Игра по-крупному
Шрифт:
Потом Игорь обучал правилам посадки Настю, и они в четыре руки копошились у грядки. "Неужели за такую фитюлечку дадут десять копеек?" -- Настя вытягивала из размокшего кома земли сеянец с двумя хрупкими листочками, напоминающими сердечки, и с удивлением разглядывала его. "За такую не дадут, -- говорил Фирсов, откидывая со лба волосы.
– - А вот вырастет сантиметров до семи, и с руками оторвут. Сажай поглубже, до самых листочков..." Настя подтягивала оранжевые резиновые перчатки, смывала с них липкую землю в ведре с водой и отщипывала следующий сеянец. "Рядок -- рубль пятьдесят, -- прикидывала она.
– - Интересно..." И смотрела в даль грядки, где Игорь ребром рейки продавливал новые бороздки. "А ты как думала!
– - гордо отвечал Игорь.
– - Грядка на две тысячи двести двадцать пять
– - Ты нашел, кто будет продавать-то?" -- "Найдем", -- веско говорил Игорь.
Грядку заканчивали уже к вечеру.
Ряды шли густо, на расстоянии спичечного коробка, и поначалу Насте казалось, что дело не двигается вовсе. "Господи, -- с тихим постаныванием разгибала она спину и оглядывалась.
– - Как были у второй дуги, так оно и есть..." Но потом за разговорами время полетело быстрее, выбрали первый ящик, Игорь принес второй, качали третий...
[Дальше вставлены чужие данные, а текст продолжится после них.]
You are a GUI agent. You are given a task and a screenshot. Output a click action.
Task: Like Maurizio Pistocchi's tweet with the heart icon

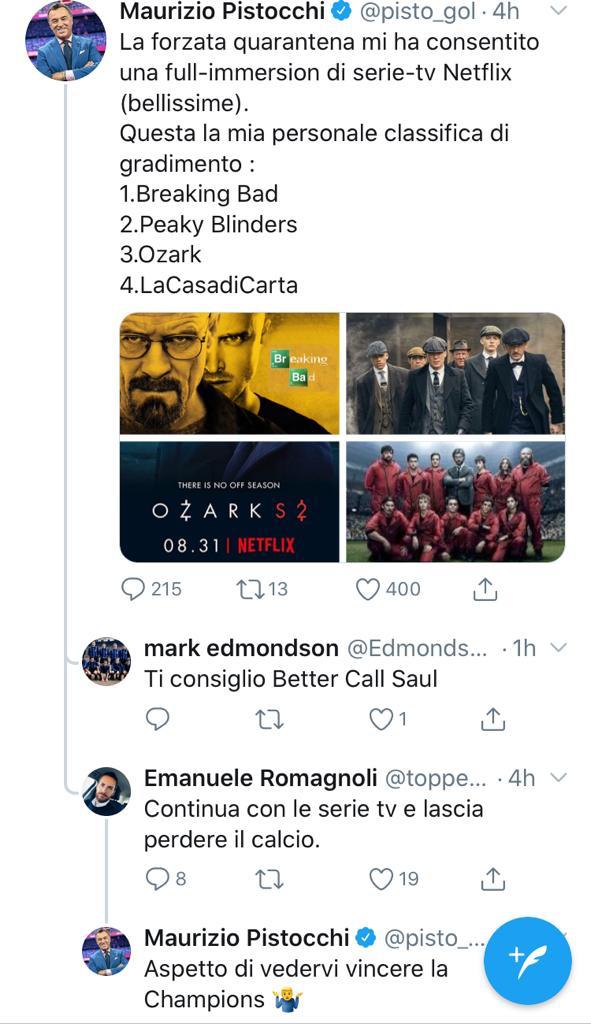369,589
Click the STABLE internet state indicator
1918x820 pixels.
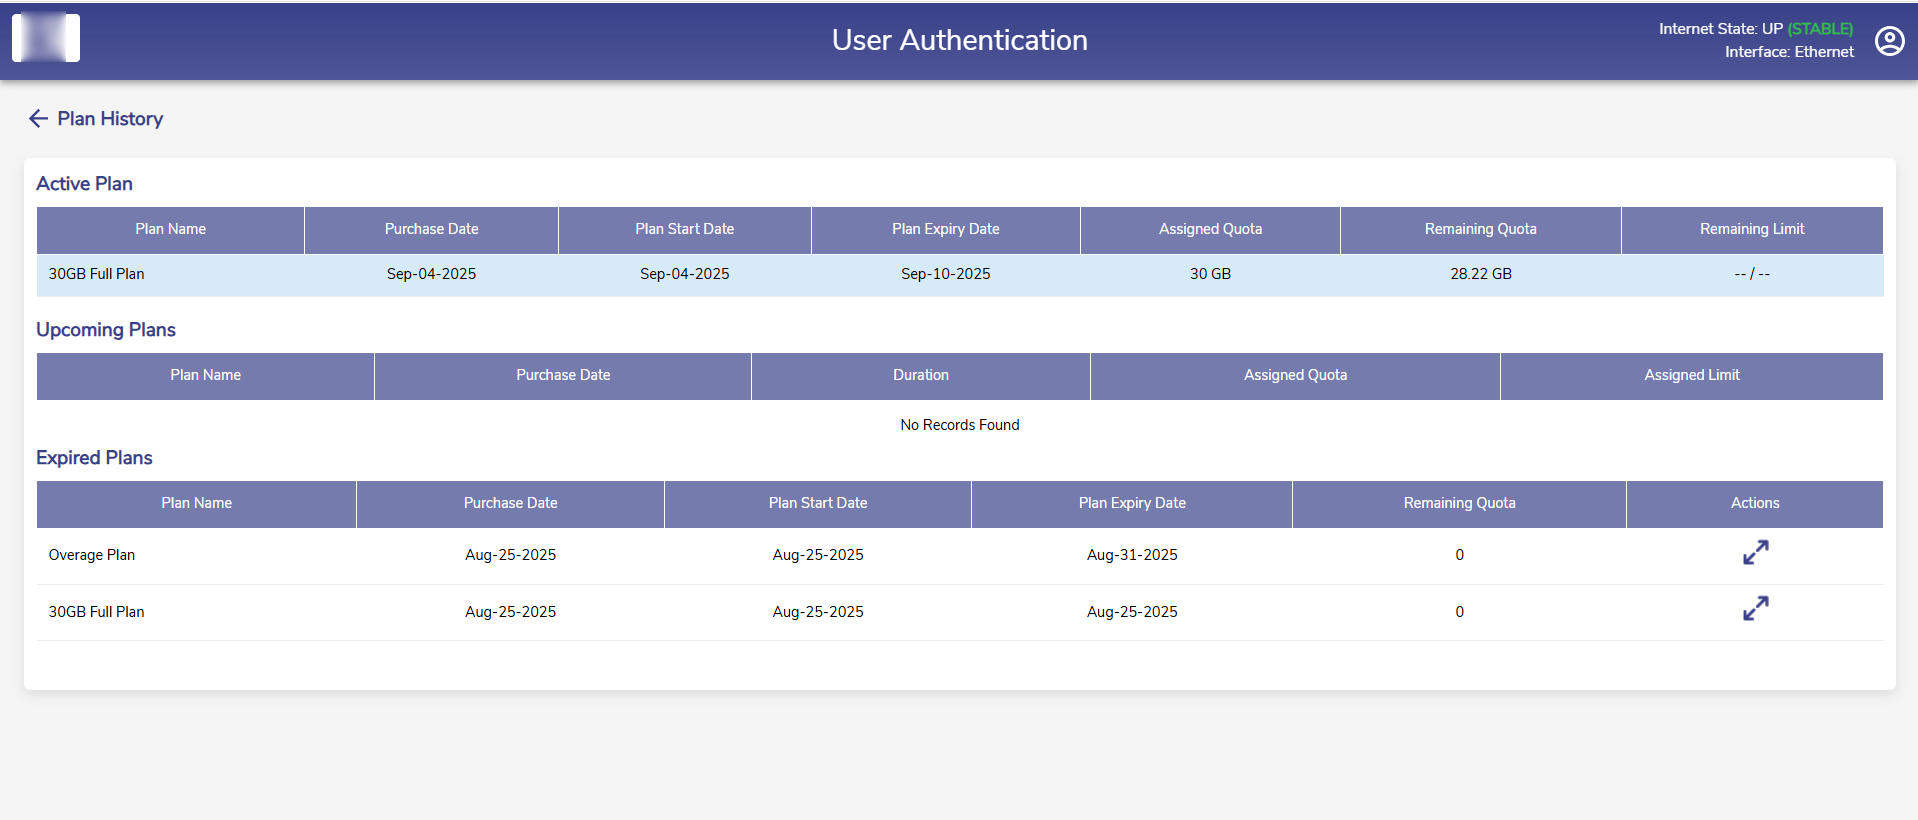coord(1820,29)
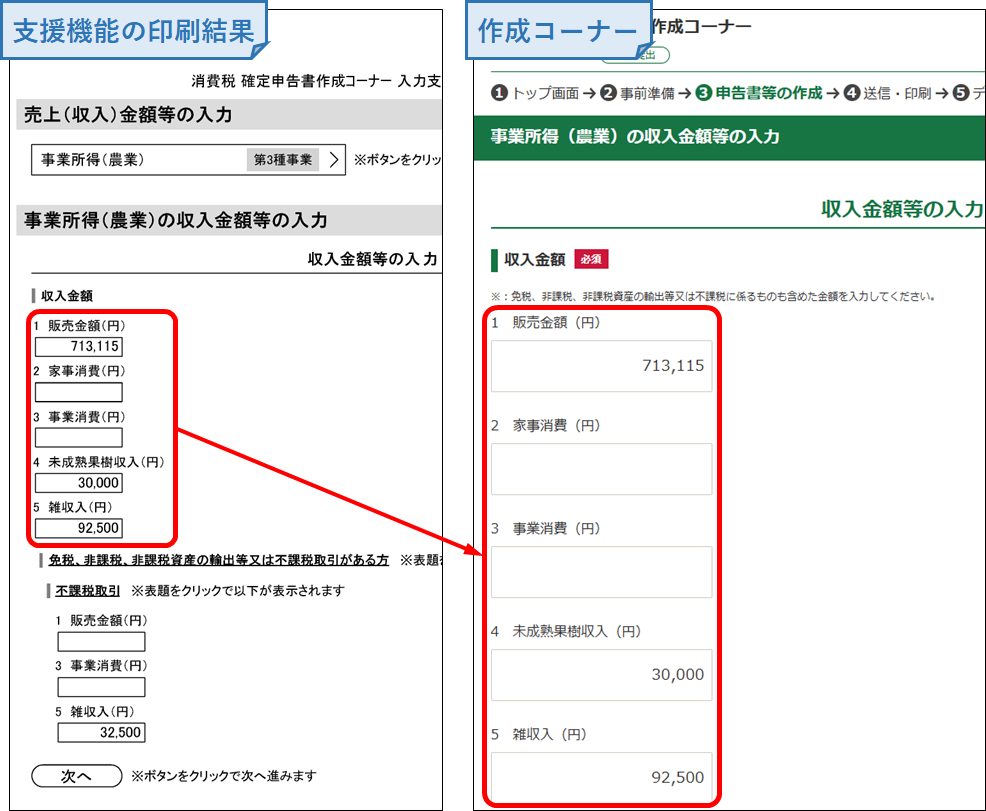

Когда Игорь натягивал на холодные дуга пленку и прихватывал ее к коробу легкими планками, под кустами шиповника уже густела темнота, а напротив освещенного окна комнаты лежал желтый прямоугольник, иссеченный тенями переплетов. "Бр-р-р, замерзла".
– - Настя простучала по ступенькам крыльца и скрылась в доме.
Игорь занес в теплицу начатый ящик, сунул его на нижний стеллаж и постоял в полумраке, отогревая над кожухом печки озябшие пальцы и размышляя о том, что Настя молодец -- приехала в рабочей, так сказать, одежде, взялась помогать ему и самое главное -- выдержала нудную земляную работу, о которой еще недавно отзывалась не иначе, как: "Да ну ее, в грязи копаться..." Значит, верит в его затею. А коль верит... "Славно, -- подумал Игорь, -- может, и уговорю" -- имея в виду сегодня же обмолвиться с женой о переносе ее отпуска с призрачного в своей удаленности июня на подступающий, берущий за горло май, с тем чтобы жить на даче всем вместе, одним котлом, и -- по мере возможностей -- одними заботами. Пусть бы Настя и не дотрагивалась до рассады -- ходили бы они с Маратиком в лес, собирали у речки подснежники, прогуливались иногда до магазина, подкладывали в печку, которая, кстати, скоро уже не понадобится, дрова да грелись на майском солнышке -- ему будет легче от одного их присутствия.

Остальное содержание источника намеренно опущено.